Es gibt so gut wie keine “Spielzeuge“ für die Tiere zum Beschäftigen und die Mitarbeiter, die man zufällig mal trifft, sind auch nicht sehr auskunftsfreudig. Nur die neu gebaute Seilbrücke, die sich durch einen kleinen Teil des Regenwaldes spannt ist derzeit noch in gutem Zustand. Wir wundern uns gar nicht, dass wir hier fast die einzigen Besucher sind. So den Raketenstart haben wir ja schon gesehen, jetzt wollen wir natürlich auch das dazugehörige Space Center besichtigen. Da braucht man auf jeden Fall ein Auto, denn es gibt dorthin keine öffentlichen Verkehrsmittel und die (kostenlose!) Tour beginnt bereits um 7:30 Uhr. Also vorab mal schnell eine Reservierung gemacht, doch leider gibt es derzeit nur französische Führungen.
Aber was soll´s, verstehen wir halt nicht alles, Hauptsache ist doch dass wir die Anlagen sehen. Beim Einchecken schon die erste Überraschung, die Dame spricht perfekt englisch und entschuldigt sich, dass sie aus Zeitgründen nicht alles für uns übersetzen kann. Sie nimmt jedoch einen Kollegen mit, der uns begleitet und alles auf Englisch erklärt. So kommen wir in den Genuss einer Privatführung – was für ein Service! Wir werden in einen Bus verfrachtet und drei Stunden zu den verschiedenen Abschussrampen für Ariane 5, Vega und Soyuz kutschiert.
Stehen direkt im Kontrollzentrum, von wo erst vor wenigen Tagen der Start koordiniert wurde. Sehen die verschiedenen Werkhallen, wo der Treibstoff hergestellt wird bzw. die Satelliten zusammengeschustert werden. Es ist unglaublich wie weitläufig das Gelände ist und wie viel Sicherheitsvorkehrungen notwendig sind.
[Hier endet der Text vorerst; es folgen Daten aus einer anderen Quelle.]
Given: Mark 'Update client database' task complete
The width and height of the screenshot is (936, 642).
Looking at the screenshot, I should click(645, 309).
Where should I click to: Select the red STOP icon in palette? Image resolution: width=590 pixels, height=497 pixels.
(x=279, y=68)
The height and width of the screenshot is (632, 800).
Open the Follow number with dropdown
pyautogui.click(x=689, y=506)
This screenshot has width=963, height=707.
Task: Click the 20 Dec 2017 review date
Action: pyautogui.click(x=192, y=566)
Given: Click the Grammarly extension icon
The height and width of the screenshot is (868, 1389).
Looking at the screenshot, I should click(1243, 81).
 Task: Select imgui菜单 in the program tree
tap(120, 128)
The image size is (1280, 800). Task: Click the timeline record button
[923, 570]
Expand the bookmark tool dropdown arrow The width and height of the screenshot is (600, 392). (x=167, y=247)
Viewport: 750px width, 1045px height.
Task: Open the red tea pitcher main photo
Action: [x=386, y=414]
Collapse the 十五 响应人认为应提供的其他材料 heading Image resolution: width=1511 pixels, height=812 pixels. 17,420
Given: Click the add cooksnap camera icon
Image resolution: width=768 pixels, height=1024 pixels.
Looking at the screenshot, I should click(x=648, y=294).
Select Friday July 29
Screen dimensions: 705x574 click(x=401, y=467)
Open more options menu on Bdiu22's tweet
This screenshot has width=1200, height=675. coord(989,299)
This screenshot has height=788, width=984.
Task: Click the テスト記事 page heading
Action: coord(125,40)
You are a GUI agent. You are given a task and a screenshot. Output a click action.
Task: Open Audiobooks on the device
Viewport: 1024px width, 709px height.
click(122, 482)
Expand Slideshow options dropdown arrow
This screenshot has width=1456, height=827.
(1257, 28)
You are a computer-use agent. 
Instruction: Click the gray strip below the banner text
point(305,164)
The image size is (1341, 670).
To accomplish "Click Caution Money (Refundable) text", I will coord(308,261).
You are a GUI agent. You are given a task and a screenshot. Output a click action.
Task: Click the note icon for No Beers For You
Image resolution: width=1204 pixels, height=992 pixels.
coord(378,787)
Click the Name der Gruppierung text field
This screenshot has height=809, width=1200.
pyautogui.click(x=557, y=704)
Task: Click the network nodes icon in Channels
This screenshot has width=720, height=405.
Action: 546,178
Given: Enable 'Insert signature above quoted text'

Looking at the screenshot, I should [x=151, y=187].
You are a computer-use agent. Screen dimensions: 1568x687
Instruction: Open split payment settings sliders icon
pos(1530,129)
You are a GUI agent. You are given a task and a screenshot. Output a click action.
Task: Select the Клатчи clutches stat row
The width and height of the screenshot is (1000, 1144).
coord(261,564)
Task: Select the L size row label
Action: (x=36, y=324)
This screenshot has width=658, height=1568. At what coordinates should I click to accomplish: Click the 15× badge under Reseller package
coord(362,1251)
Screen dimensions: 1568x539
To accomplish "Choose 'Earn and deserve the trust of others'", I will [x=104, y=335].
Zu guter Letzt besuchen wir noch das Museum. Noch beeindruckt von der Tour, ist dies jedoch etwas enttäuschend für uns. Wir hätten mehr erwartet, aber es war eher lieblos und mit schlechter Beleuchtung gemacht.
Nur viele Schautafeln, aber kaum Raketenteile oder andere Exponate (speziell für einen Techniker, wie Christoph einer ist) – aber vielleicht sind auch unsere Erwartungen zu hoch. Wir stehen schon wieder zwei Wochen in Kourou, aber jetzt geht es wieder raus zu den Iles du Salut.